HARDLY had the Government-LTTE talks in Geneva ended when attempts are being made in certain quarters to belittle the efforts of the Government delegation.

These elements insist that the Ceasefire Agreement (CFA) stood in its original form despite the Government's intention to amend certain clauses in the CFA.

But as pointed out at yesterday's media briefing by team leader Nimal Siripala de Silva, the agreements reached and undertakings extracted from the LTTE virtually amounted to an amended CFA. But why make this an issue?

What is foremost is that a formula should be worked out to this intractable problem that has defied a solution as the chequered road from Thimpu to Geneva has shown.

In any event, as pointed out by the Government delegation the Ceasefire Agreement should not be bogged down in terminology at a time when the Government is exploring all avenues to resolve the decades-long ethnic crisis.

This is also a time of confidence building between the two parties and the task of the delegation is an unenviable one for the delicate balance they have to maintain throughout the process to ensure the talks proceed on an even keel. Therefore this is not the time for nit picking and splitting hairs over semantics.

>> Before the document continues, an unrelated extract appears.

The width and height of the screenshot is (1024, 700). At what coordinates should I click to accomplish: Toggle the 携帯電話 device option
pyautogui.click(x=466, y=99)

It is not the occasion for debate on the current status of the CFA - whether it is an amended one or otherwise.

We say this because there is a big gloating in the Opposition camp that the Government was forced to accept the Ceasefire in its original form while totally ignoring the highly positive concessions garnered during the two day parley.

Wasn't the undertaking obtained from the LTTE to cease all types of hostilities and end the horrendous practise of child conscription a feather in the cap of the Government delegation?

No doubt, critics would point out that such undertakings had been given in the past as well by the LTTE only to go back on these pledges.

Still even the bitterest critic of the Government must concede that a start has to be made somewhere to end the four year long stalemate.

It is in this context that one should commend the statement made recently by Prof. G.L. Peiris, himself a former negotiator, that one should not be governed by phraseology or nomenclature in such matters.

The country has witnessed enough bloodletting to engage in the luxury of debate over trivia. As pointed out yesterday by team leader Nimal Siripala de Silva though consensus was not reached on all issues there was scope for mutual trust, which is the first step in any breakthrough towards dealing with the substantive issues.

Therefore word play should be avoided at all costs at this juncture when efforts are being made to get the talks moving at an elevated scale. The national problem is too important an issue to be the subject of polemics. The time when politicians played football with the ethnic issue should end.